_Required action_. Answer with a bare number: the count of lines in the data below that contain the word "computer".

_Task data_.
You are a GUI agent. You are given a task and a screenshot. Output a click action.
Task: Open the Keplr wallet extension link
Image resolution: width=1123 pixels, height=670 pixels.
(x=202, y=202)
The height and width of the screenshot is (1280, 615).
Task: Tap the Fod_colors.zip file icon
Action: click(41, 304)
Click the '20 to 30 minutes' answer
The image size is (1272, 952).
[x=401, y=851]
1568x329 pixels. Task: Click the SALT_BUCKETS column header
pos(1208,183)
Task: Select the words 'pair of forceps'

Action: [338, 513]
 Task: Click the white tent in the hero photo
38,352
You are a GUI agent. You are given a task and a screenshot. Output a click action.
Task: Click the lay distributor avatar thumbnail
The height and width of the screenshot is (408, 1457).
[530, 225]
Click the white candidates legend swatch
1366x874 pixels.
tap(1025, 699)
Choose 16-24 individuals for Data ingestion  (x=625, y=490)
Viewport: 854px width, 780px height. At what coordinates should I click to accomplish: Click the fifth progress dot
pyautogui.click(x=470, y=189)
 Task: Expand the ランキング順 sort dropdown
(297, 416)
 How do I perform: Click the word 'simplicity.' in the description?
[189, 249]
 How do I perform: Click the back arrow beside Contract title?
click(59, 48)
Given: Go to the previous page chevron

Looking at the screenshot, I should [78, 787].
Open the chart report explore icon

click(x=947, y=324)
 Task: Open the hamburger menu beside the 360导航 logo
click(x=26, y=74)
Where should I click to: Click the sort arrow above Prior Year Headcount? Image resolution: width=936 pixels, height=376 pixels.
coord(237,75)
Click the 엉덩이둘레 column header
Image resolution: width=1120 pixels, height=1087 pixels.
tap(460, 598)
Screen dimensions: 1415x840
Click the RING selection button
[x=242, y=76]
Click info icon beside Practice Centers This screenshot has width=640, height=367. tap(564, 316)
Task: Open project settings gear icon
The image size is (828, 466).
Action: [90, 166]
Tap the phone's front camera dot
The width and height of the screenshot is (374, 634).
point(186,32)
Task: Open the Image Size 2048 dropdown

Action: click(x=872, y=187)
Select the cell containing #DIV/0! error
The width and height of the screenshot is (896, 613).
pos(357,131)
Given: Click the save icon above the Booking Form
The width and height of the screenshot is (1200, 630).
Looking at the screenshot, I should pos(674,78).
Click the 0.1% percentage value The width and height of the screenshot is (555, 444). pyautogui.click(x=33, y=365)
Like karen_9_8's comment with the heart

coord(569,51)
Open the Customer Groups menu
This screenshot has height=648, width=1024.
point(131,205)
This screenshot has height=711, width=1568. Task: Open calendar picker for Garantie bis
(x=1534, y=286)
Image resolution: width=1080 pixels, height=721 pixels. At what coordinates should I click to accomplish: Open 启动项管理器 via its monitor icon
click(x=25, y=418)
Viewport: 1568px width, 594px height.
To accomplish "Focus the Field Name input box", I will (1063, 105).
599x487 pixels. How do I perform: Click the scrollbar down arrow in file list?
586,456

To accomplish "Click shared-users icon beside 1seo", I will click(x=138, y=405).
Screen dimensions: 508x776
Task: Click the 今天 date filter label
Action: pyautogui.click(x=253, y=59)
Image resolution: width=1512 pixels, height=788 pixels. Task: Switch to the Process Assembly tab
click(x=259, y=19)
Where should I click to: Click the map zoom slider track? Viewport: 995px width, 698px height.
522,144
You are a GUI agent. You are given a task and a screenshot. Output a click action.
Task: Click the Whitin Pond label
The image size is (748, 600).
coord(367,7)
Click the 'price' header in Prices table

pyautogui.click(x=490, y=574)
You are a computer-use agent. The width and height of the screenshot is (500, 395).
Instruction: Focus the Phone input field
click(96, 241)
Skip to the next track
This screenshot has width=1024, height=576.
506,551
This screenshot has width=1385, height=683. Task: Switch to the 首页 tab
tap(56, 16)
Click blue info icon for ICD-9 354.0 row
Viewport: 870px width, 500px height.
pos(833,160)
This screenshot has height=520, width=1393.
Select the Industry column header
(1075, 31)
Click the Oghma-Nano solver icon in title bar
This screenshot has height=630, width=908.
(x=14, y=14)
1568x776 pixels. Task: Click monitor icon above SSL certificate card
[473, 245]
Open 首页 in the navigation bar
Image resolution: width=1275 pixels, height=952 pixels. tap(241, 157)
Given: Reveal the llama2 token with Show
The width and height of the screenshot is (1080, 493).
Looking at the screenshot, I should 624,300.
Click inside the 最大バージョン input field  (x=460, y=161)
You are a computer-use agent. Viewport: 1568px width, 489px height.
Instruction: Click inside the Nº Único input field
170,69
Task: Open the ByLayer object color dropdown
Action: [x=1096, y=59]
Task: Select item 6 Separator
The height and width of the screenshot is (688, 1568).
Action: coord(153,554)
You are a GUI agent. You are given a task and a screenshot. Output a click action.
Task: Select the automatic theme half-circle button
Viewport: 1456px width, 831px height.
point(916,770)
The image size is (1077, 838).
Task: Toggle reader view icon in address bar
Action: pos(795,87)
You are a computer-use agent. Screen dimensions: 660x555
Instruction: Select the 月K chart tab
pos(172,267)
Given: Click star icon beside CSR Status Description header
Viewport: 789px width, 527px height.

_Your solution_. 3